Justin, age 7
Kendal, Cumbria, UK (1989)
I had two obsessions as a child - clothes and dancing. My mum took my sister to ballet lessons, which I insisted on attending. And to my father's utter disbelief, she actually dressed me in a leotard with ballet slippers. I even had leg warmers.
Not because I didn't like rugby or that I was terrible playing it. I just felt really out of place.
The other boys on the team took an instant dislike to me. Eventually, my dad and I compromised, which meant taking tennis and cricket lessons.
So, I was allowed to keep dancing and drop the traumatic rugby lessons.
I never realized I was gay until I was 14, and was not comfortable with it until much later.
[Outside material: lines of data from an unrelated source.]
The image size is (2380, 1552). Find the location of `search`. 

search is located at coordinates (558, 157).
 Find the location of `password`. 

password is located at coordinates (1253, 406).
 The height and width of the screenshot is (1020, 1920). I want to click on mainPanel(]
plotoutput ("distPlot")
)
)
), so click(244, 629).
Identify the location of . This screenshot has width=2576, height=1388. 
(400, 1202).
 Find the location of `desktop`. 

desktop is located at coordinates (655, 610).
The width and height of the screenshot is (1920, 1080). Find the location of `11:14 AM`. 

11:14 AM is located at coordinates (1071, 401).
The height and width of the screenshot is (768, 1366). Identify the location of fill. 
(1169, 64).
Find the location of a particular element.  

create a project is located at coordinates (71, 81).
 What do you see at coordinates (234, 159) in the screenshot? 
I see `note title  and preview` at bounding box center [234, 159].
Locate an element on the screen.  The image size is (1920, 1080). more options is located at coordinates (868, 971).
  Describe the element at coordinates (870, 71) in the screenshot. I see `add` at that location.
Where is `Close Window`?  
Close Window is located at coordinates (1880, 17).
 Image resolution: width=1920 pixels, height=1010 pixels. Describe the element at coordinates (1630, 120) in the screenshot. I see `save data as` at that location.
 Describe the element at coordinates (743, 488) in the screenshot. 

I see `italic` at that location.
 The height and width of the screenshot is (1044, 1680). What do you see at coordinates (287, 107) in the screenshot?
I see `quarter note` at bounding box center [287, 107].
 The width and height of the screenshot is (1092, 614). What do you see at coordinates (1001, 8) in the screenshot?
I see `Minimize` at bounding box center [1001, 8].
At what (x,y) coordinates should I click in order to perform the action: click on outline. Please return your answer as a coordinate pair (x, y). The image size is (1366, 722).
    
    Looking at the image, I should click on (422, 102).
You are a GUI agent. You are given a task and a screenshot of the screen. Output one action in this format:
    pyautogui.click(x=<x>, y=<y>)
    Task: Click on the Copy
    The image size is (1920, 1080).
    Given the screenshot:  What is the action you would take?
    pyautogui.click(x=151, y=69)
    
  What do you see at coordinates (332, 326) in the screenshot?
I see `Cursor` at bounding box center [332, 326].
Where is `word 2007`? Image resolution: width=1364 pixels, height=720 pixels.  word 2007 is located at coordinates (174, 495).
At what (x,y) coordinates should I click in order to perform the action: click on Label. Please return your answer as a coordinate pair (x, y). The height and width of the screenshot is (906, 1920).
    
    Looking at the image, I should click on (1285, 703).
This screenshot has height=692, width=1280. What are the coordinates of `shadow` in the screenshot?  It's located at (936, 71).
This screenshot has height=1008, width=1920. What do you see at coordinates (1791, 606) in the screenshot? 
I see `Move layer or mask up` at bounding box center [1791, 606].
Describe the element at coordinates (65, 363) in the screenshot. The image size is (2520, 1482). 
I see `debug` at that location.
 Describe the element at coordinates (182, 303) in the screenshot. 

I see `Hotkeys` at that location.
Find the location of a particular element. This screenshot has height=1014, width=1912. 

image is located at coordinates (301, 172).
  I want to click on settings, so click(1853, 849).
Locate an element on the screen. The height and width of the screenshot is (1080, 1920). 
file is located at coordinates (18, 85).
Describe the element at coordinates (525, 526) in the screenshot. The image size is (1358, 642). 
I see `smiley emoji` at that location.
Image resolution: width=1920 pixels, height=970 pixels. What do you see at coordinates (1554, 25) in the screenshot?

And I can remember the moment I knew: a friend brought a porn magazine to school. We were all fascinated, as none of us had seen a naked woman before.
I remember saying "I don't get it," and someone said "Well, you must be gay." This placed the seed of doubt in my mind. Weeks later I knew for sure, when a friend found his mum's very graphic videotape called "A Guide to Sex." The woman in it didn't interest me, only the man. And, my two best friends.
I don't know why it took so long for me realize who I was, or why I found being gay so difficult to accept. In my mind, being gay was a weakness. And at the time, I already felt flawed.
I decided to repress everything I felt was gay about myself. I regret doing that,
as it made me so unhappy. It was not until I started art school that I started to accept who I was. The moment I did, my life changed for the better.
Today, I'm a menswear designer. And I still love to dance.